══ RECORD EXTRACTS

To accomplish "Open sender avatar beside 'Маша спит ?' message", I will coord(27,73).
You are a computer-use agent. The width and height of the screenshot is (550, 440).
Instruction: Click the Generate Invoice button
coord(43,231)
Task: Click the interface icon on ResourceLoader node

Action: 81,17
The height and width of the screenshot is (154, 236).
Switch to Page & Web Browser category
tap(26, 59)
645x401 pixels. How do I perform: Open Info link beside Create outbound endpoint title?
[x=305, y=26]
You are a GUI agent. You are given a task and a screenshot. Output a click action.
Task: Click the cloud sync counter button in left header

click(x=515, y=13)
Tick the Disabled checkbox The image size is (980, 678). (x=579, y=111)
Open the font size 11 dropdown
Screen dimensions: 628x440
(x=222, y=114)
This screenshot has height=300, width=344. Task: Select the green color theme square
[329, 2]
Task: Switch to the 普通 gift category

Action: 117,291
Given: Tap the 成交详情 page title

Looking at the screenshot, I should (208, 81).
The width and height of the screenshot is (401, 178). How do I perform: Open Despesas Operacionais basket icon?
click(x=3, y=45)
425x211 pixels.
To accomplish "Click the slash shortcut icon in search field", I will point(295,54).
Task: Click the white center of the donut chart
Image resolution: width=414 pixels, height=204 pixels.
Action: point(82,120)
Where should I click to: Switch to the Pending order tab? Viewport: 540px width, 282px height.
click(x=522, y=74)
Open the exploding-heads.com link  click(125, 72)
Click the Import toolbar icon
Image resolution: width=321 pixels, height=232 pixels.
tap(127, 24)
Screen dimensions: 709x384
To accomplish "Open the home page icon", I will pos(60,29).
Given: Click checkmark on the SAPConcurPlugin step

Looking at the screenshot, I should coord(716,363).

════

EXERCISE GOAL —
Repeat the data in full, exactly as supplied.

TASK RESPONSE —
To accomplish "Open sender avatar beside 'Маша спит ?' message", I will coord(27,73).
You are a computer-use agent. The width and height of the screenshot is (550, 440).
Instruction: Click the Generate Invoice button
coord(43,231)
Task: Click the interface icon on ResourceLoader node

Action: 81,17
The height and width of the screenshot is (154, 236).
Switch to Page & Web Browser category
tap(26, 59)
645x401 pixels. How do I perform: Open Info link beside Create outbound endpoint title?
[x=305, y=26]
You are a GUI agent. You are given a task and a screenshot. Output a click action.
Task: Click the cloud sync counter button in left header

click(x=515, y=13)
Tick the Disabled checkbox The image size is (980, 678). (x=579, y=111)
Open the font size 11 dropdown
Screen dimensions: 628x440
(x=222, y=114)
This screenshot has height=300, width=344. Task: Select the green color theme square
[329, 2]
Task: Switch to the 普通 gift category

Action: 117,291
Given: Tap the 成交详情 page title

Looking at the screenshot, I should (208, 81).
The width and height of the screenshot is (401, 178). How do I perform: Open Despesas Operacionais basket icon?
click(x=3, y=45)
425x211 pixels.
To accomplish "Click the slash shortcut icon in search field", I will point(295,54).
Task: Click the white center of the donut chart
Image resolution: width=414 pixels, height=204 pixels.
Action: point(82,120)
Where should I click to: Switch to the Pending order tab? Viewport: 540px width, 282px height.
click(x=522, y=74)
Open the exploding-heads.com link  click(125, 72)
Click the Import toolbar icon
Image resolution: width=321 pixels, height=232 pixels.
tap(127, 24)
Screen dimensions: 709x384
To accomplish "Open the home page icon", I will pos(60,29).
Given: Click checkmark on the SAPConcurPlugin step

Looking at the screenshot, I should coord(716,363).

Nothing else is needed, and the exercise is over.